(Exercise requirements)
Return every item below line for line without changing a word, and leave the pictures out.

(Supplied data)
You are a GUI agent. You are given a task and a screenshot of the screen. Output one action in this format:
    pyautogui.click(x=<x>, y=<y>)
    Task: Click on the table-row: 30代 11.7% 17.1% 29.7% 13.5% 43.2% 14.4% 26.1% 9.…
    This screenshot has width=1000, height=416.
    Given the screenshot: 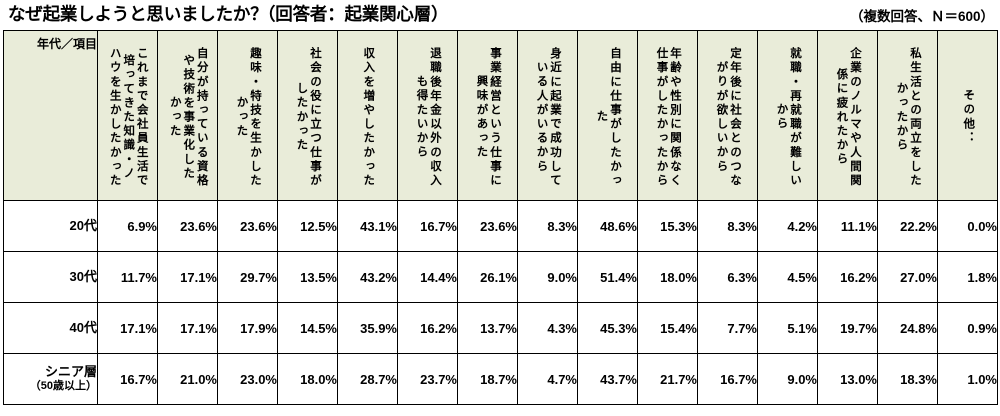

(Written response)
You are a GUI agent. You are given a task and a screenshot of the screen. Output one action in this format:
    pyautogui.click(x=<x>, y=<y>)
    Task: Click on the table-row: 30代 11.7% 17.1% 29.7% 13.5% 43.2% 14.4% 26.1% 9.…
    This screenshot has width=1000, height=416.
    Given the screenshot: 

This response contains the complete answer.